Entre las personas que más estimo está Prudente de Moraes, nieto, el escritor que tanto hizo con la revista Estética pa darle un orden más sereno al movimiento de nuestras letras modernas. Hay muchos Prudentes en esa familia, y en la intimidad a nuestro amigo le decíamos Prudentinho.

Una vuelta, este Prudente de Morais nieto vino a São Paulo y fui a verlo. Llegué al portón de una casa noble, alta como la tarde ese día. Una señora hermosa tornaba tradicional un jardín plantado entre dos muchachas. Mi brazo insinuó el timbre con delicadeza y una de las muchachas me preguntó qué quería. Respondí que quería «hablar con Prudentinho». La muchacha me dijo que Prudentinho estaba en Rio.

—Discúlpeme, pero si hoy mismo él me llamó…

Sonrió:

—¡Ah! Entonces es Prudentão.

Me vino una angustia bárbara, y sentí cuerpos de gigantes en el aire. Jamás un aumentativo me hizo percibir con tanta exactitud la maldad humana. Seguro le di pena a la muchacha porque aclaró:

—Naturalmente es Prudentão, hijo del doctor Prudente de Morais…

—¡Debe de ser, señora!…, le arranqué a mi incompetencia.

Entonces la muchacha fue buena conmigo y respondió que Prudentão no estaba. Hui con tanto arrebato de la casa del gigante, una casa muy alta, hui con todo el arrebato.

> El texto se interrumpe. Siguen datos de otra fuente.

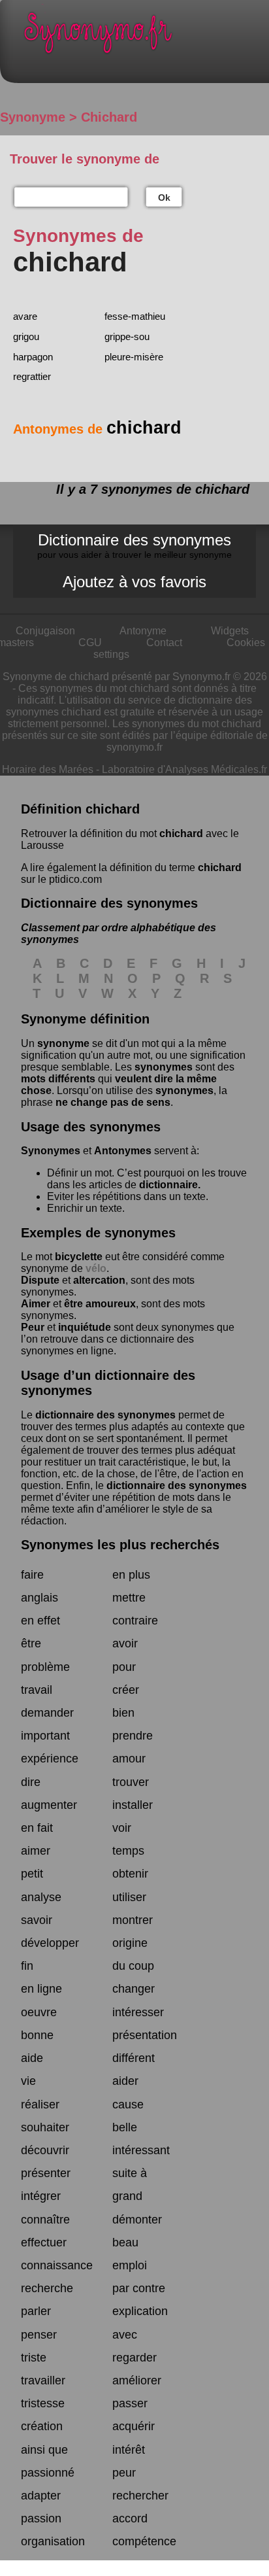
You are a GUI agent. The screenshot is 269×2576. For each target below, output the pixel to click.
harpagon (33, 356)
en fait (37, 1827)
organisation (53, 2541)
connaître (45, 2219)
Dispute (40, 1280)
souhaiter (45, 2127)
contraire (135, 1620)
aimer (35, 1850)
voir (121, 1827)
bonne (37, 2035)
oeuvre (39, 2012)
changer (133, 1988)
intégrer (41, 2196)
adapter (41, 2495)
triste (33, 2357)
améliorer (136, 2380)
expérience (49, 1758)
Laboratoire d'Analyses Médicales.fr (184, 769)
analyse (41, 1897)
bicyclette (79, 1256)
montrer (132, 1920)
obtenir (130, 1873)
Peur (32, 1327)
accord (130, 2518)
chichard (181, 833)
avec (124, 2334)
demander (47, 1712)
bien (123, 1712)
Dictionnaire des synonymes (134, 545)
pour (124, 1667)
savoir (36, 1920)
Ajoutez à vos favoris (134, 582)
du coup (133, 1965)
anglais (39, 1597)
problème (45, 1667)
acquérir (133, 2426)
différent (133, 2058)
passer (130, 2403)
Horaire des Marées (47, 769)
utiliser (129, 1897)
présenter (46, 2173)
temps (128, 1850)
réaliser (40, 2104)
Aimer (35, 1303)
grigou (26, 336)
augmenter (49, 1805)
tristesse (43, 2403)
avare (25, 316)
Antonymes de (97, 429)
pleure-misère (133, 356)
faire (32, 1574)
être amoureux (100, 1303)
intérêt (128, 2449)
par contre (138, 2288)
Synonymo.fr (144, 36)
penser (39, 2334)
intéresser (138, 2012)
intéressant (141, 2150)
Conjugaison (45, 630)
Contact (164, 642)
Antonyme (142, 630)
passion (41, 2518)
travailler (43, 2380)
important (45, 1735)
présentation (144, 2035)
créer (125, 1689)
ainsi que (44, 2449)
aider (125, 2080)
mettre (129, 1597)
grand (127, 2196)
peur (124, 2472)
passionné (47, 2472)
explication (140, 2311)
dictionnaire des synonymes (105, 1414)
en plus (131, 1574)
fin (27, 1965)
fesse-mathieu (134, 316)
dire (30, 1782)
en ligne (41, 1988)
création (42, 2426)
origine (130, 1942)
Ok (164, 197)
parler (36, 2311)
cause (128, 2104)
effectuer (44, 2242)
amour (129, 1758)
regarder (134, 2357)
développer (50, 1942)
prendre (132, 1735)
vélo (96, 1268)
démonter (137, 2219)
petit (32, 1873)
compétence (144, 2541)
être (31, 1643)
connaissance (57, 2265)
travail (36, 1689)
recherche (47, 2288)
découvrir (45, 2150)
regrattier (32, 376)
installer (132, 1805)
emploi (129, 2265)
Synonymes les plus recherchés (120, 1544)
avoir (125, 1643)
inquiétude (84, 1327)
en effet (40, 1620)
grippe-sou (127, 336)
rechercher (140, 2495)
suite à (129, 2173)
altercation (99, 1280)
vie (28, 2080)
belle (124, 2127)
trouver (130, 1782)
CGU (90, 642)
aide (32, 2058)
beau (125, 2242)
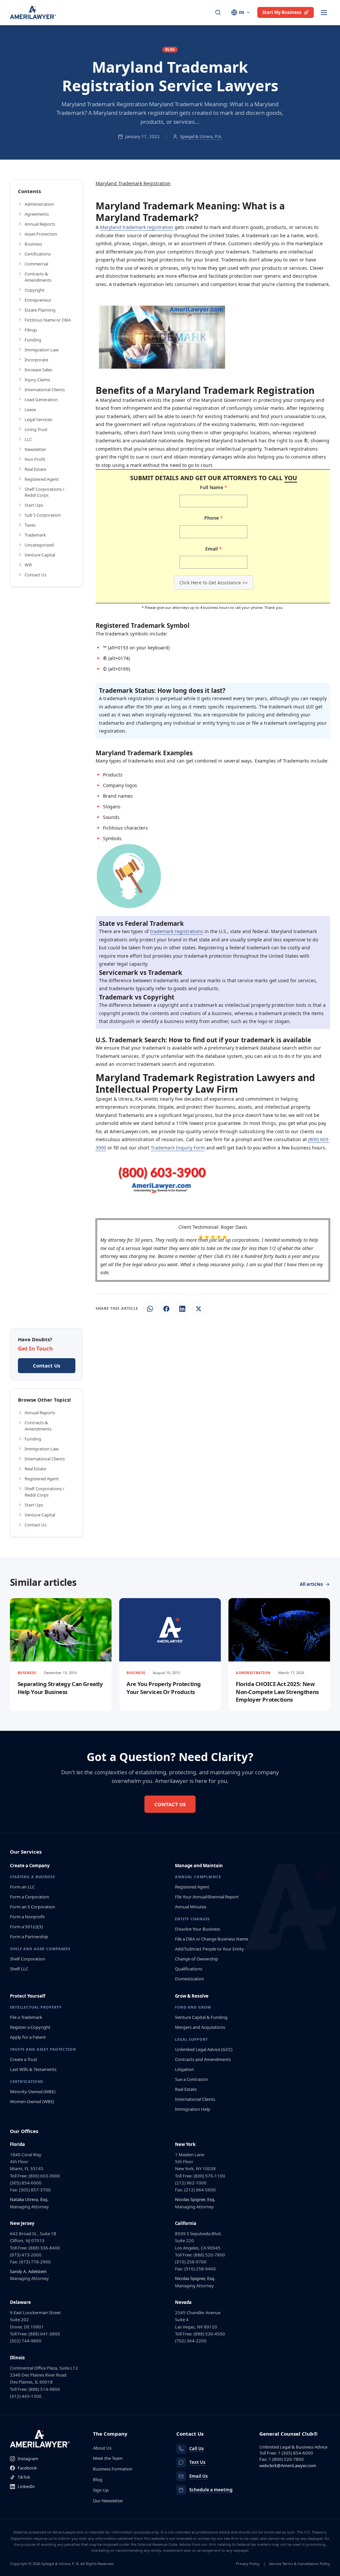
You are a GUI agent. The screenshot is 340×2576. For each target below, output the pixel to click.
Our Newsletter (108, 2501)
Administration (39, 204)
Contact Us (35, 575)
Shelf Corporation (27, 1959)
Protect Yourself (27, 1996)
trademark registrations (176, 931)
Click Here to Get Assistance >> (213, 582)
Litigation (184, 2069)
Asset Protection (41, 234)
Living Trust (36, 429)
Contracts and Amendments (203, 2059)
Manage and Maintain (199, 1866)
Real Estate (35, 469)
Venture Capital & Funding (201, 2017)
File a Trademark (26, 2017)
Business (33, 244)
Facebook (27, 2468)
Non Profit (35, 459)
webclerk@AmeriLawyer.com (287, 2465)
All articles (311, 1584)
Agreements (37, 214)
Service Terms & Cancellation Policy (299, 2563)
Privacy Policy (248, 2563)
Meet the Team (108, 2458)
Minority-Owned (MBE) (32, 2092)
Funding (33, 340)
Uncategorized (39, 545)
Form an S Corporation (32, 1907)
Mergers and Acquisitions (200, 2027)
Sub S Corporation (43, 515)
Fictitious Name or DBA (48, 320)
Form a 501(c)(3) (26, 1927)
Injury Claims (37, 380)
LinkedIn (26, 2486)
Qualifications (188, 1969)
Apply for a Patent (28, 2037)
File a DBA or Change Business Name (211, 1939)
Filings (31, 330)
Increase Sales (38, 370)
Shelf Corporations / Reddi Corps (44, 492)
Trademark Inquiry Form (178, 1147)
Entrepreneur (38, 300)
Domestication (189, 1979)
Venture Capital (40, 555)
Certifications (38, 254)
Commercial (36, 264)
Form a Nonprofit (27, 1917)
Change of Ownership (196, 1959)
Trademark (35, 535)
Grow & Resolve (192, 1996)
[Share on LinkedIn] (182, 1308)
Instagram (28, 2459)
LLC (28, 439)
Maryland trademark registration (136, 227)
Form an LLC (22, 1887)
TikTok (24, 2477)
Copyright (34, 290)
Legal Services (38, 419)
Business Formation (112, 2469)
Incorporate (36, 360)
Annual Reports (40, 224)
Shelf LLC (19, 1969)
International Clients (45, 390)
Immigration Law (41, 350)
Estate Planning (40, 310)
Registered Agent (42, 479)
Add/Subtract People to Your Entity (209, 1949)
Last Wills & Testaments (33, 2069)
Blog (97, 2479)
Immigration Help (192, 2109)
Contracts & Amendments (38, 277)
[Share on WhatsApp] (150, 1308)
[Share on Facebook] (166, 1308)
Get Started (109, 298)
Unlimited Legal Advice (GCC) (203, 2049)
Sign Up (101, 2490)
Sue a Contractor (191, 2079)
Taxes (30, 525)
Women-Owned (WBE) (32, 2101)
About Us (102, 2448)
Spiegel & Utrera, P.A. (201, 136)
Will (28, 565)
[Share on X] (199, 1308)
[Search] (218, 12)
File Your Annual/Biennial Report (207, 1897)
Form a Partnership (29, 1937)
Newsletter (35, 449)
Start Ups (34, 505)
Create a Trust (23, 2059)
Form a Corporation (29, 1897)
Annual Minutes (190, 1907)
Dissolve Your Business (197, 1929)
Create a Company (29, 1866)
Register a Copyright (30, 2027)
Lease (30, 409)
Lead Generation (41, 400)
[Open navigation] (324, 12)
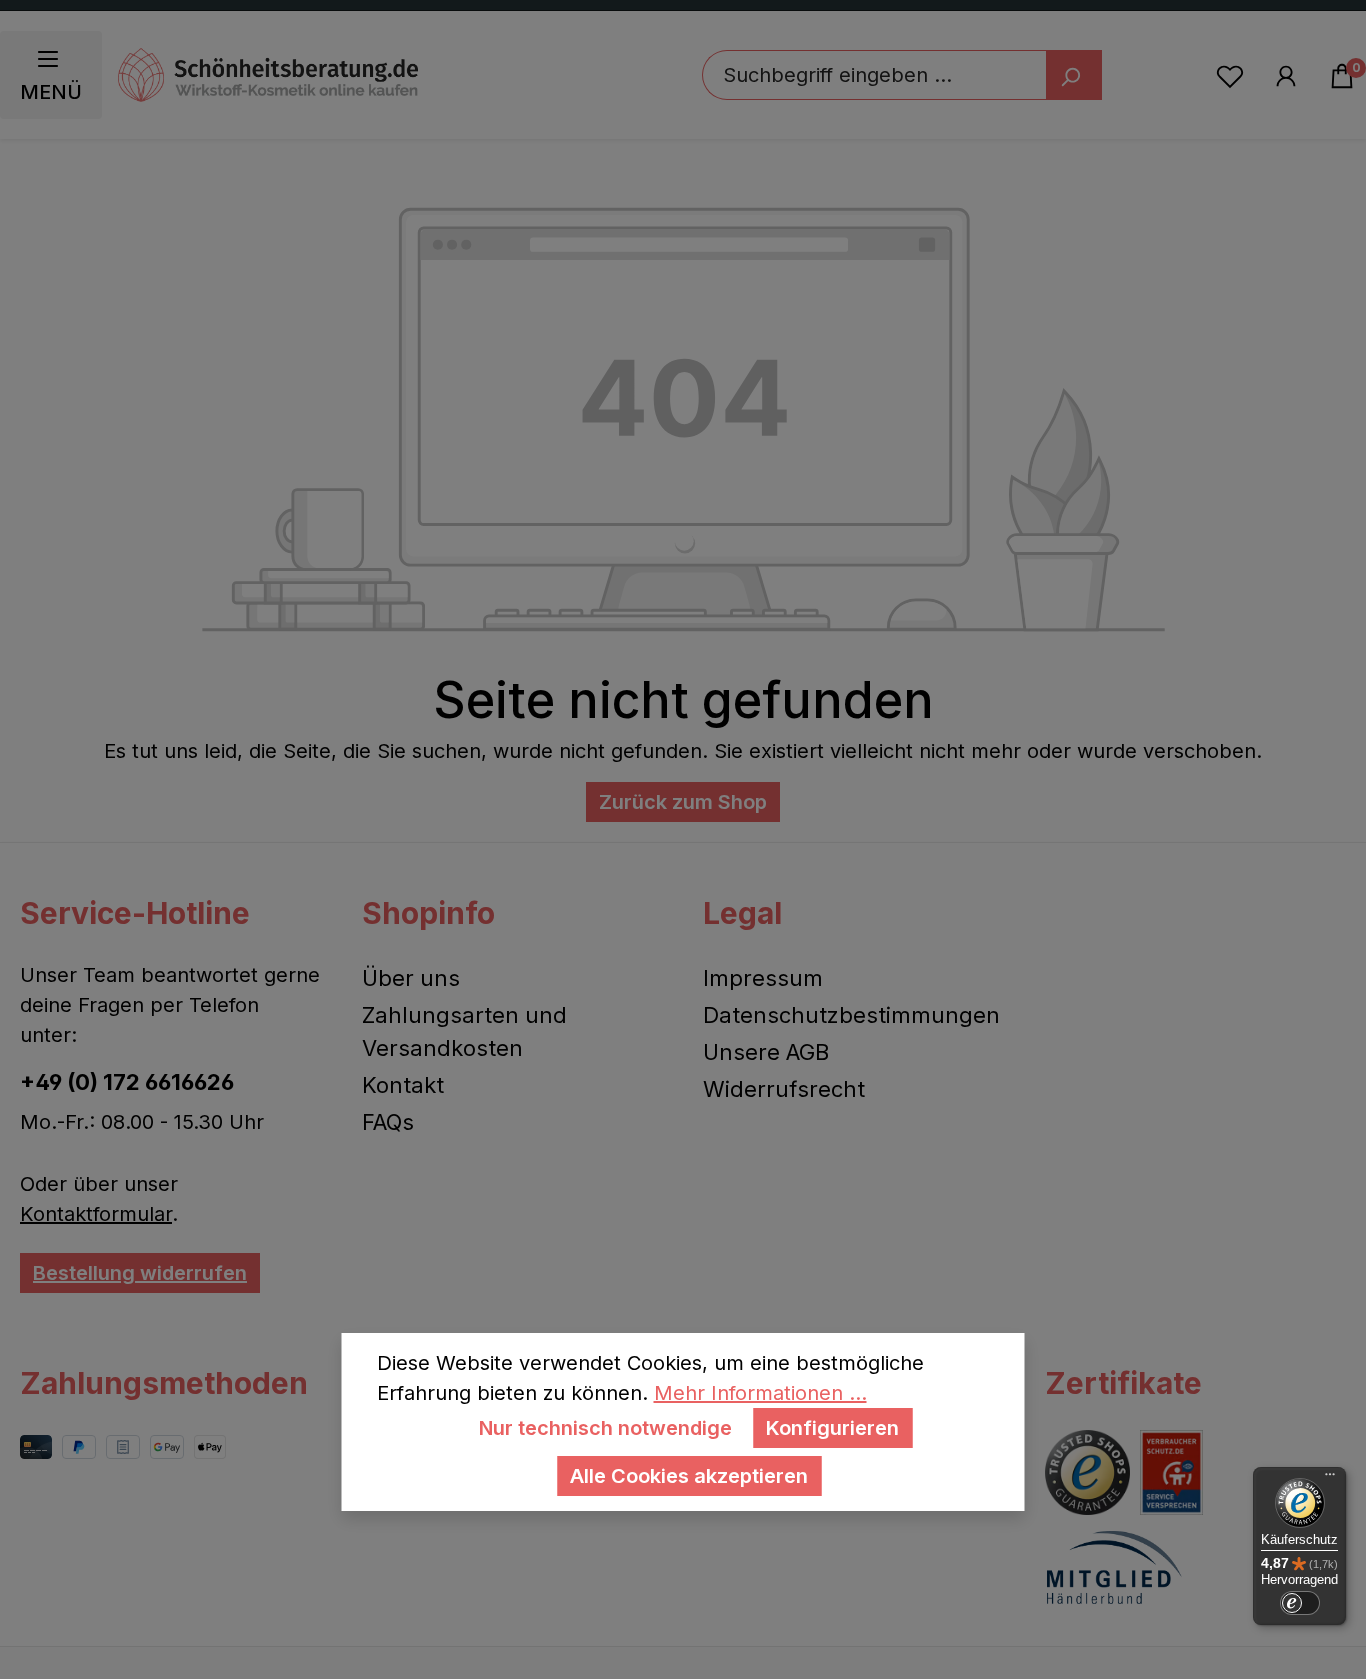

Estaba muy impresionado y pasé una noche injusta. No es que tuviera miedo ni que hubiera tenido —positivamente, ya no puedo tenerles miedo a los gigantes—, pero había tenido la sensación del gigante, nos habíamos comunicado y él producía en mí efectos de estupefaciente. Veía un despotismo de Prudentes sobre un estrado muy largo, buscaba, buscaba y no encontraba al conocido mío. Cuando llegué al final del estrado, divisé un nuevo estrado lleno de nuevos Prudentes… Es probable que fueran personas que había encontrado en la calle, porque pude reconocer algunos rostros que estaban en las memorias de ese día. Un fulano parado en la esquina, me acordaba bien…

Llegó un momento en que no pude sufrir más, ¡y reaccioné! Murmuré con autoridad: «Prudentico». Esas confianzas que nos tomamos con los compañeros son bien consoladoras… Nos inundan de intimidad, de esa intimidad que es la presencia de nosotros mismos. Entonces me dormí.